LES DIMANCHES
Véracité d’un « appel » contre puissance du deuil
Synopsis du film
Bilbao. Ainara, 17 ans est récupérée par sa tante Maite à la sortie de l’internat religieux, puis déposée auprès de sa grand mère, qui garde aussi ses deux sœurs. Le lendemain aura lieu la communion de la cadette, mais tout ce que veut obtenir Ainara, c’est la permission de son père Ińaki, de participer à une retraite de deux semaines dans un couvent…
Critique du film LES DIMANCHES
Coquille d’or du meilleur film au Festival de San Sebastian 2025, "Les Dimanches" est une œuvre feutrée, intimiste, et pourtant d’une violence sous-jacente inouïe.
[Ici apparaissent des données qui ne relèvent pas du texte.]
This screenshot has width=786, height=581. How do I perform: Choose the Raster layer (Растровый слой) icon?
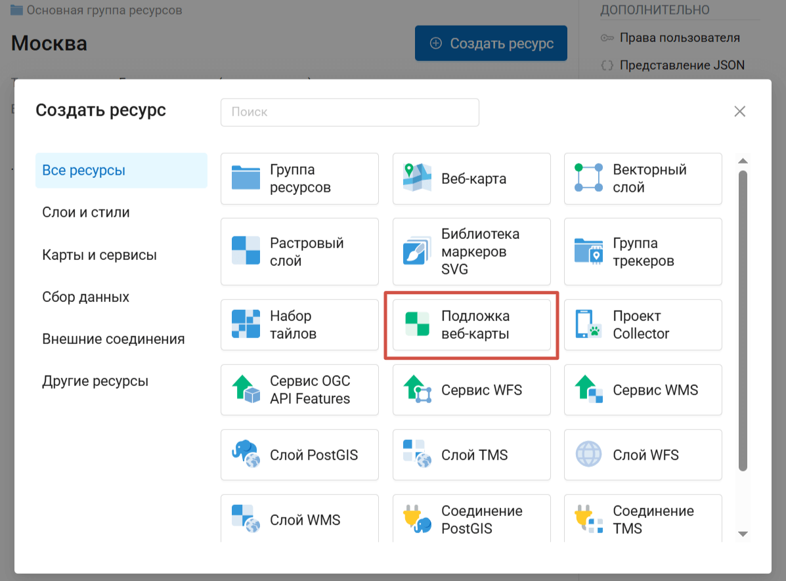click(246, 251)
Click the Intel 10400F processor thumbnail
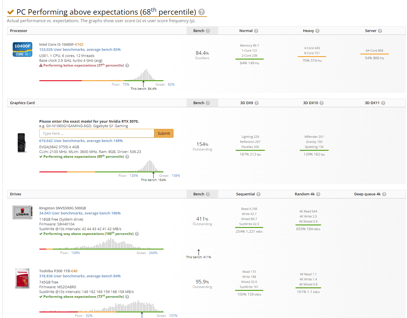 (x=22, y=49)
Abordant un sujet plus que délicat, autour du personnage d’une adolescente (Ainara, 17 ans), la foi, le long métrage explore sa possibilité dans le monde d’aujourd’hui, la manière dont elle peut-être perçue de l’extérieur, voire même les intérêts qu’elle peut finalement servir ou contrarier. Car Ainara a perdu sa mère. Et son père, Iñaki, croyant mais surtout pragmatique propriétaire d’un restaurant, a d’autres préoccupations que ses filles. Quant à sa tante, Maite, athée, elle tente surtout de comprendre le mal être de la jeune fille. Basé sur un scénario d’une rare finesse, le film, sans questionner frontalement la véracité de l’ « appel » de Dieu, que cherche à éclaircir Ainara elle-même, va se transformer en véritable bataille d’influences, autour de la possible entrée dans les ordres de celle-ci. Une bataille qui ne laissera personne indemne dans son entourage.
Car chaque personnage, finement développé, a ici un intérêt dans le « choix » fait par Ainara. Le père aurait une préoccupation de moins et une bouche de moins à nourrir, ainsi qu’un motif de respectabilité de plus. La mère supérieure Isabel aurait une ouaille de plus, asseyant un peu plus son pouvoir. La tante, elle, si elle parvient à l’empêcher, aurait sauvé sa nièce de l’emprise néfaste des curés, permettant au passage son émancipation d’un milieu catholique qu'elle juge toxique et hypocrite. Chacun va ainsi jouer ses cartes, alternant négociations pleines de faux semblants et affrontements à peine voilés.
Quant à la mise en scène signée Alauda Ruíz de Azúa (l’encore inédit "Lullaby" et la série "Querer"), elle soufflera en permanence le chaud et le froid, représentant certains agissements comme limite sectaires, faisant douter jusqu’au bout de la nature de ce que cherche Ainara : une communion ou juste un réconfort. Enfonçant le clou par son dénouement et l’attitude finale de chacun des adultes, "Les Dimanches" est en tous cas un brillant plaidoyer sur la nécessité de prêter attention au mal-être des adolescents, porté notamment par la bouleversante Patricia Lopez Arnaiz ("20 000 Espèces d’Abeilles", "Lettre à Franco"). Que l’on soit croyant ou non, on ressort indéniablement de la séance profondément bousculé, le personnage principal semblant au final aussi victime de ses propres souffrances, que des projections de chacun des personnages secondaires sur sa virginité d’adolescente, qu’il s’agisse de la sœur, de ses camarades, et surtout des membres de sa famille.